The Internal Revenue Service has been doing a better job of auditing small corporations in recent years, according to a new government report, but potential quality concerns remain.

The report, from the Treasury Inspector General for Tax Administration, reviewed whether IRS examiners followed the appropriate procedures and guidelines when they audited the tax returns of small corporations with assets of less than $10 million.

Many corporations in the United States are considered closely held because they are owned by one shareholder or a closely knit group of shareholders, TIGTA noted. These shareholders typically exercise significant control over managing and directing the day-to-day operations of the corporation, providing them with opportunities to improperly structure transactions that reduce the amount of income taxes owed by the small corporation or its shareholders.
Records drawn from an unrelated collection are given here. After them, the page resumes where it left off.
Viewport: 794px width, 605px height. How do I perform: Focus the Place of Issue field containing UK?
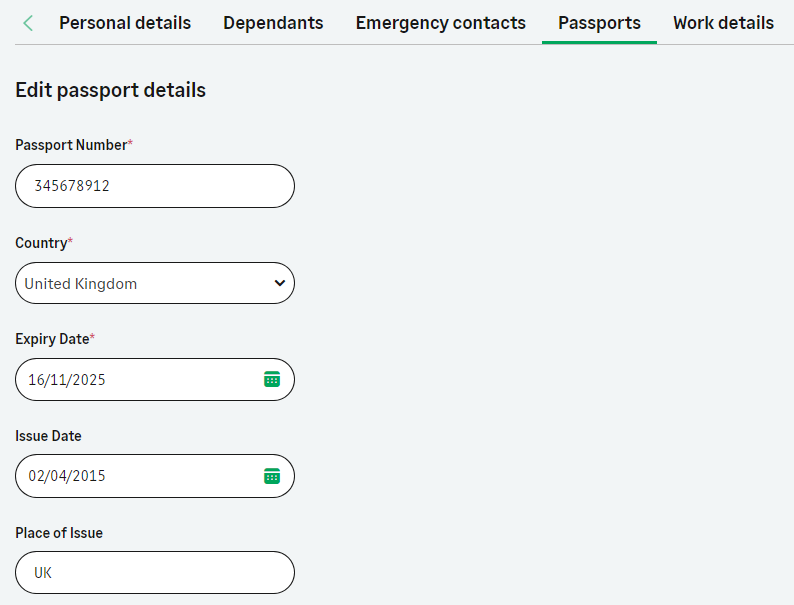[155, 573]
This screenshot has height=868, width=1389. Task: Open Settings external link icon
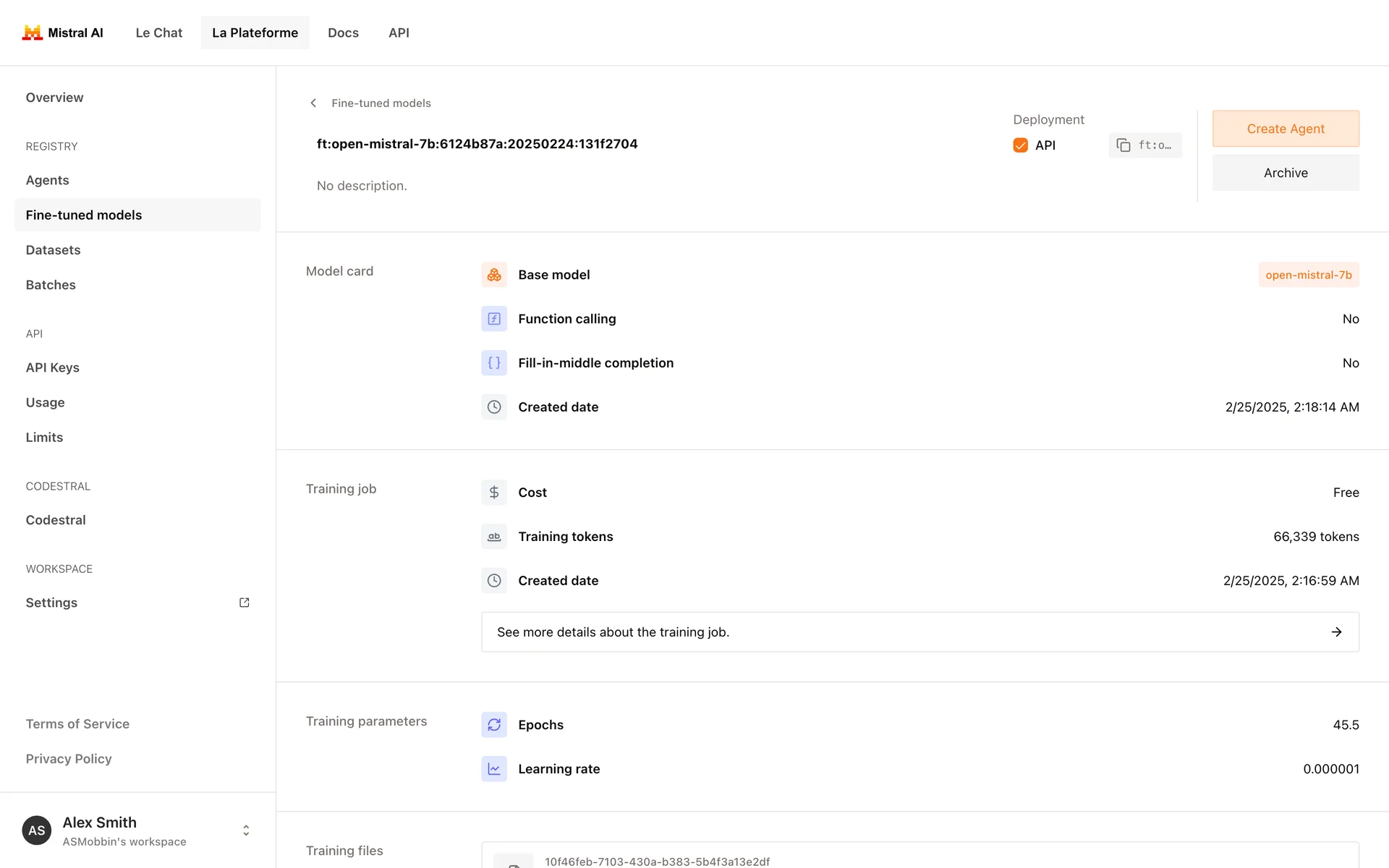click(245, 603)
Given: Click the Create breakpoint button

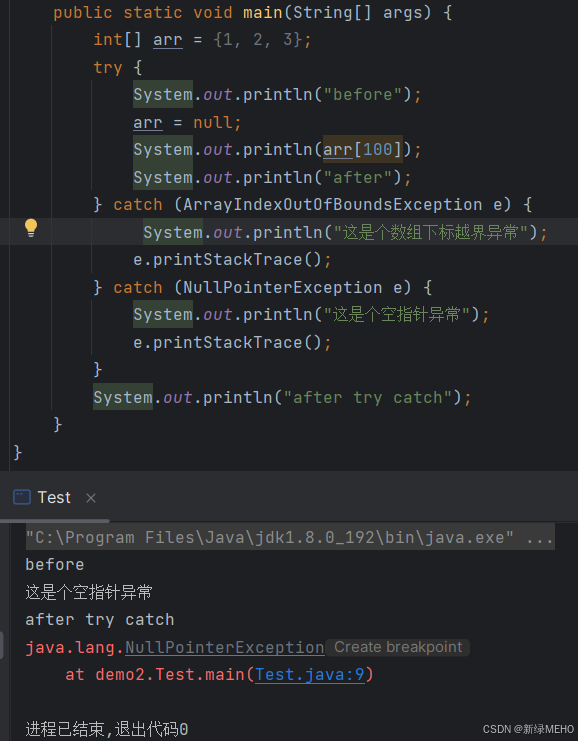Looking at the screenshot, I should [x=398, y=647].
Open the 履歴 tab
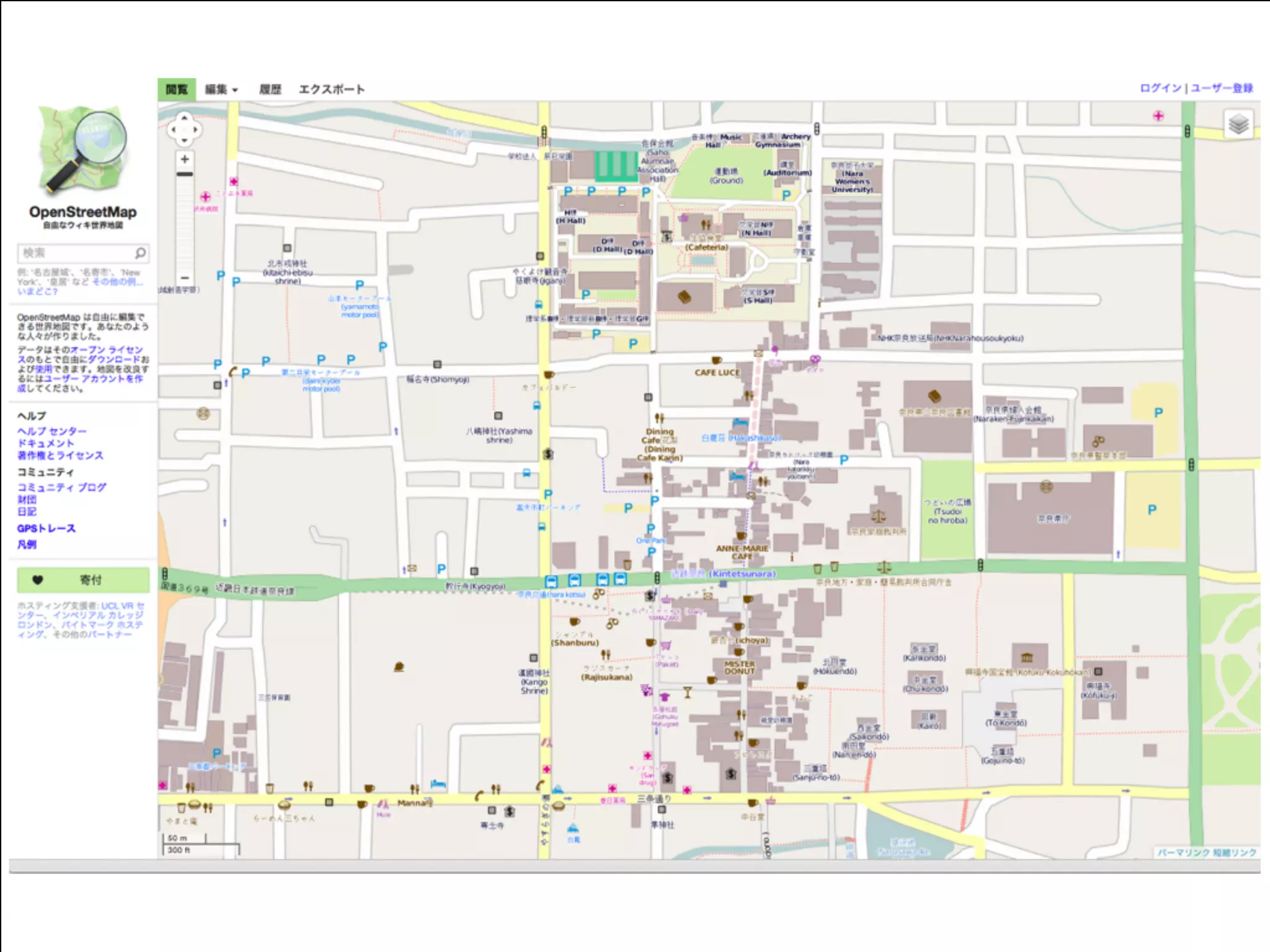 pos(270,90)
TIGTA found that the IRS has established many key procedures and guidelines for auditing such returns. That may have contributed to the increasing amount of recommended additional taxes generated by the audits.

However, when TIGTA reviewed a nonstatistical sample of 51 closed corporate audits, it found potential quality concerns in 19 of them. For example, IRS examiners did not always document the steps taken to investigate significant differences between the labor costs deducted in the corporate return and the amounts reflected on employment tax returns filed with the IRS.

Many of the quality concerns involved issues between the corporate return and other tax returns that were or should have been filed by the corporation, such as information returns and employment tax returns, or which were related to it, such as the shareholder’s individual tax return).

"Corporations and shareholders that understate their tax liabilities can create an unfair burden on honest taxpayers and diminish the public's respect for the tax system," said TIGTA Inspector General J. Russell George in a statement.

TIGTA recommended that the IRS provide additional guidance to first-line managers to improve the feedback provided to field examiners on using the IRS's automated information systems to enhance the quality of their required filing checks for audits of small corporations.

IRS officials agreed with the recommendation and plan to issue a memorandum to first-line managers concerning the use of automated information systems to enhance required filing checks and address feedback provided to field examiners.

“We believe ensuring compliance with the filing of all related returns is an important audit technique to enhance voluntary compliance and concur with your recommendation,” wrote Faris R. Fink, commissioner of the IRS’s Small Business/Self-Employed Division.